Le 23 Juin 1956 était un samedi. Il faisait beau sur l'île de Sylt, au nord de l'Allemagne.


La 4ème Escadrille participait à une période de tir Air/Air du 04 au 28 Juin 1956 sur la grande base ex-Luftwaffe occupée par la RAF depuis 1945. (*)

(*) Depuis 1954, un accord a été passé entre la Force Aérienne Belge et les autorités Britanniques pour que nos escadrilles de chasse puissent s'entrainer aux exercices de tir aériens dans un secteur se trouvant au large de l'île de Sylt, au départ de la "Royal Air Force Station - Sylt", non loin de la ville de Westerland.

 

Etant Lieutenant et Commandant de Flight à la 350, ainsi que PAI (Pilot Attack Instructor), j'avais été envoyé en renfort à la 4ème Escadrille pour la période, qui s'étendait du 04 au 28 Juin.

 

La journée de vol se déroulait jusqu'à midi, puis nous étions en week-end jusqu'au Lundi matin.
Nous comptions aller sur la plage, et pourquoi pas visiter un camp de naturistes (s'il faisait assez chaud ! )
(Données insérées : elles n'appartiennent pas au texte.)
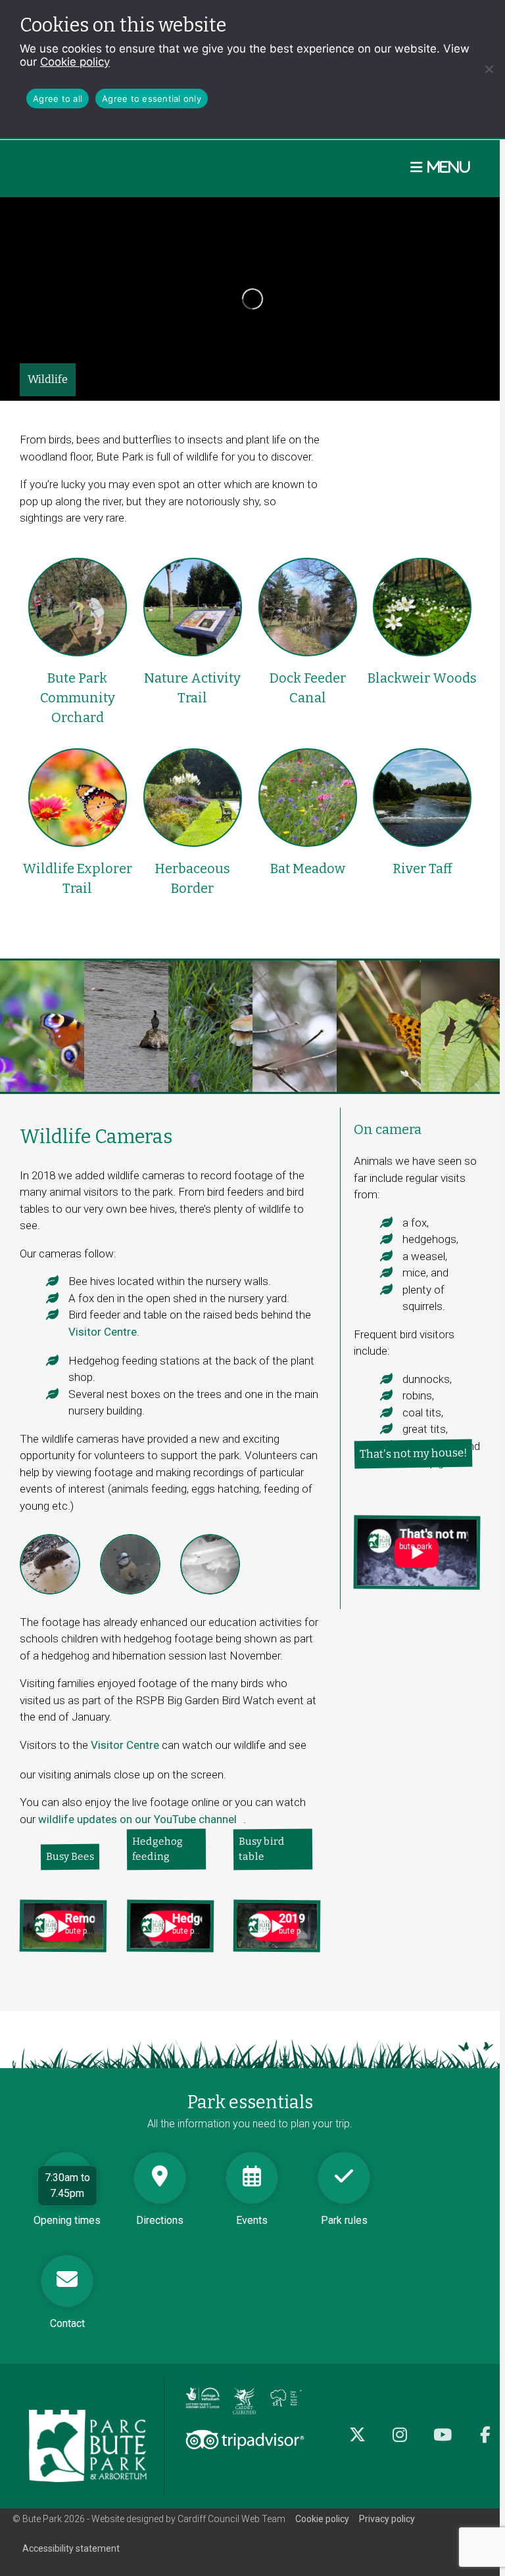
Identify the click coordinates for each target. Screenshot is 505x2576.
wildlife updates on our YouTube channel (140, 1827)
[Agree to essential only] (488, 69)
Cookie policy (75, 61)
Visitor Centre (102, 1331)
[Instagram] (400, 2441)
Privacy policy (387, 2519)
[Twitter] (357, 2441)
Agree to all (57, 98)
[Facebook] (485, 2441)
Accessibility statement (71, 2548)
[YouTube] (443, 2441)
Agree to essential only (151, 98)
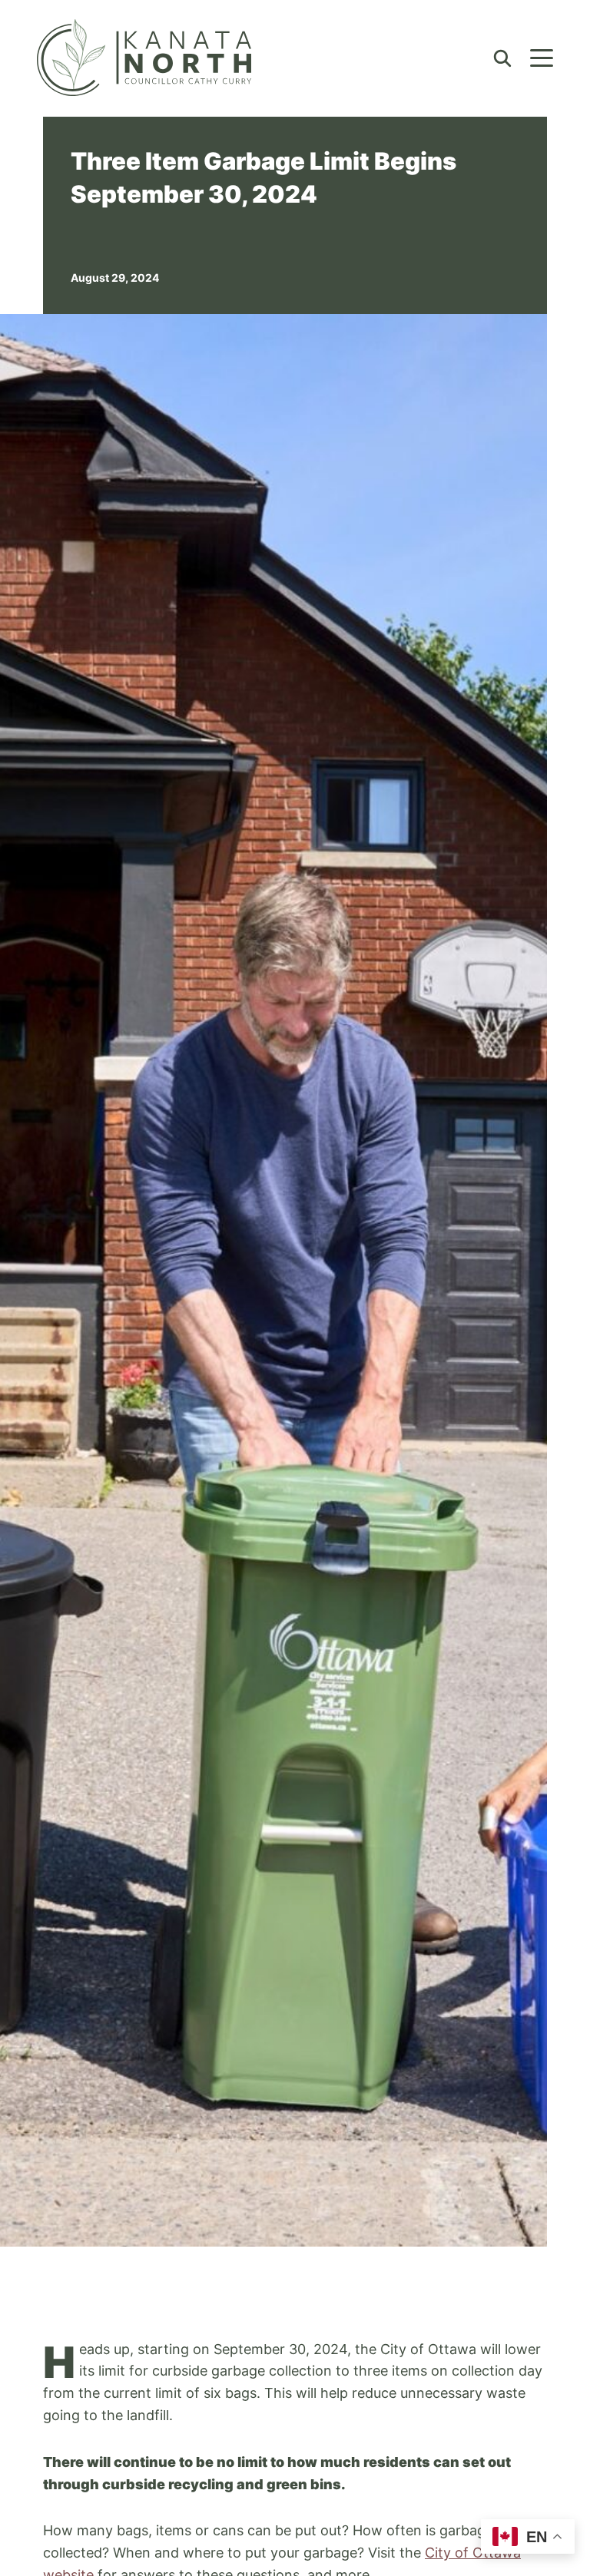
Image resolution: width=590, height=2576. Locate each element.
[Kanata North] (144, 57)
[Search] (502, 57)
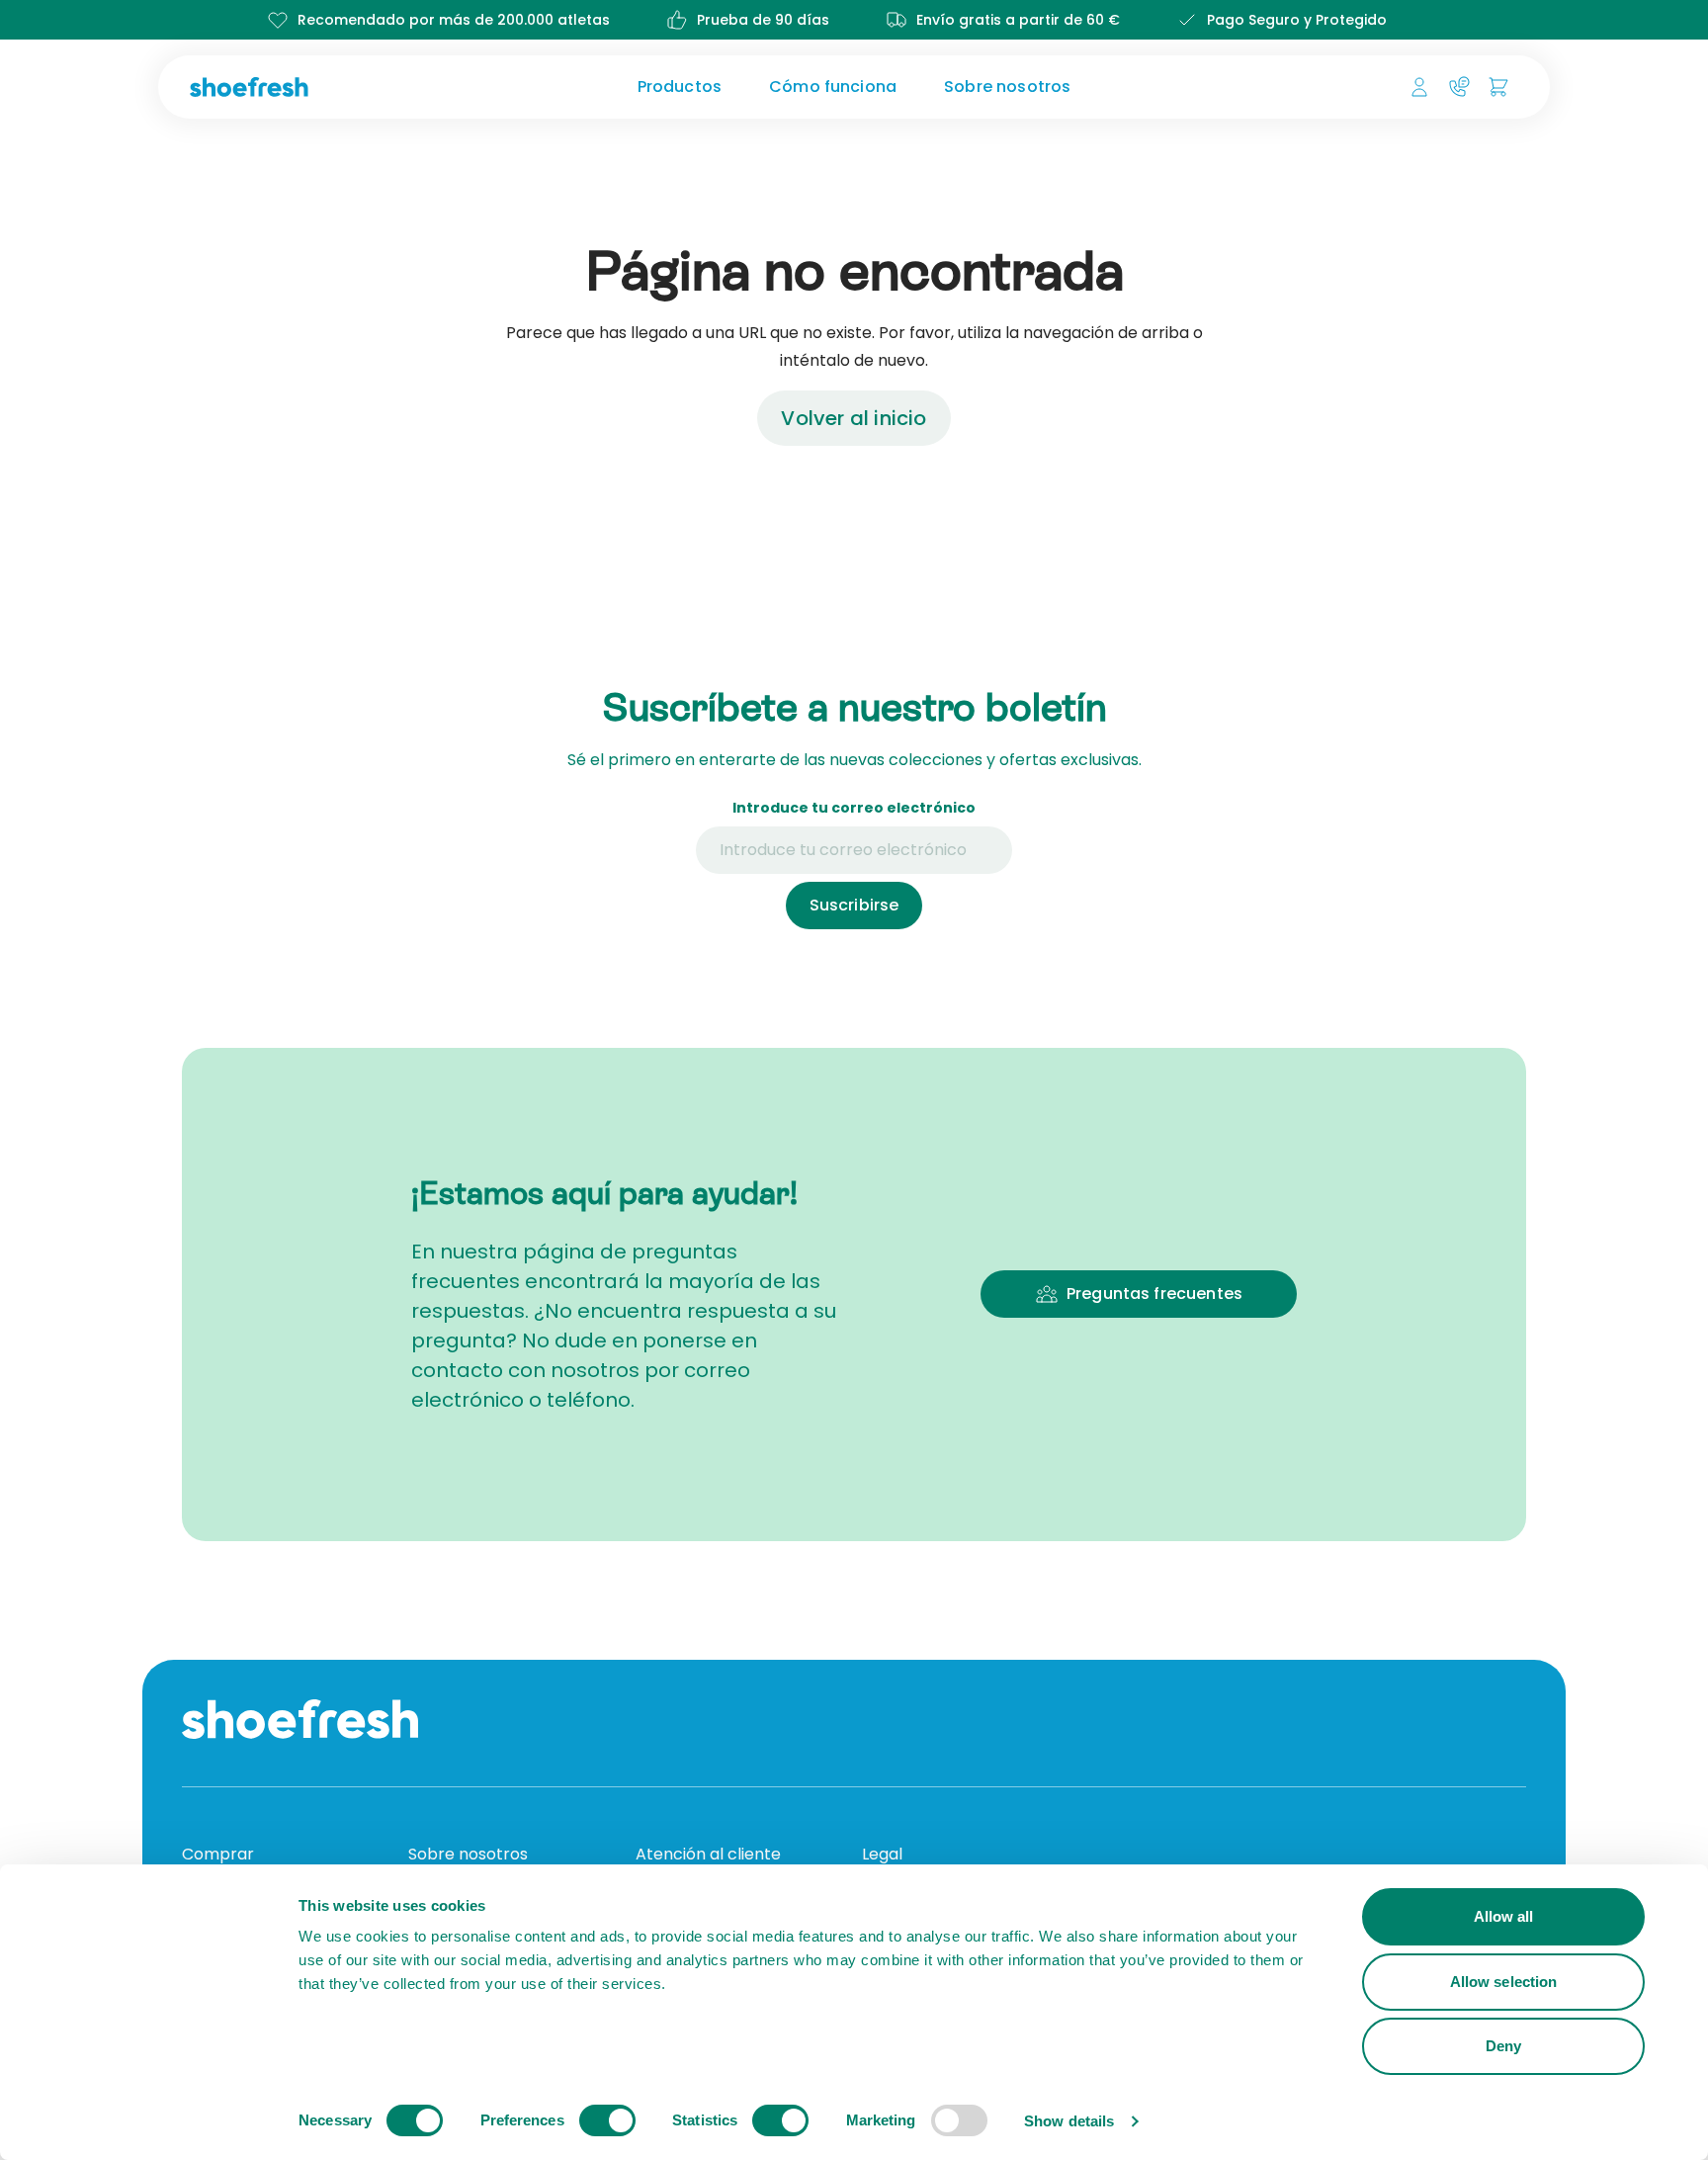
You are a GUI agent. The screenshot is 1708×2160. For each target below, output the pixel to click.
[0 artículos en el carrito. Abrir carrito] (1498, 87)
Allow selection (1504, 1981)
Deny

J'avais tôt le matin effectué deux tirs.
Nous partions à deux dans le secteur se trouvant au large de l'île de Amroum (au Sud de Sylt), une île d'une dizaine de kilomètres de long sur cinq kilomètres de large.
Nos Meteor 8 emportaient chacun 50 obus pour deux de nos quatre canons de 20 mm. La mission se faisait à 3000 pieds (1000 mètres), et nous tirions sur la cible remorquée par un autre Meteor F8 avec un angle d'attaque de minimum 10°, normalement entre 600 et 200 yards. Ce n'était pas facile, mais très excitant. Les missions duraient 30 minutes.

A la première mission, nous n'avons pas tiré, la Flag étant U/S. A la deuxième mission, j'avais fait 24/100, ce qui n'était pas trop mauvais comme résultat.

 Le CO de la 4ème Escadrille, le Capitaine Yves Bodart, voulant faire la dernière mission de tir de la journée, m'avait désigné pour être en charge des vols de l'Escadrille.

Le CO dans le Meteor SV-G (EG-171) décolle donc avec son ailier pour aller tirer.
Après une vingtaine de minutes, on me téléphone de la tour pour me dire que le SV-G a atterri en catastrophe sur l'île de Amroum. Je prends les mesures d'urgence en cas d'accident.

Que s'est il donc passé ?

Au cours d'une attaque, le CO Bodart a d'une rafale coupé le câble de la cible.
Celle-ci se trouvait approximativement à 600 yards derrière le remorqueur. La cible mesurait 30 pieds sur 10 pieds de haut. (10 mètres de long sur 3 mètres de haut)
Pour la maintenir droite, elle était fixée à l'avant sur une robuste barre en acier, avec un gros poids de fonte dans le bas, pour la maintenir toute droite.
Lors des attaques, il était impératif, à la fin de la passe, de dégager au-dessus de la cible; ceci afin de l'éviter dans le cas où elle serait endommagée.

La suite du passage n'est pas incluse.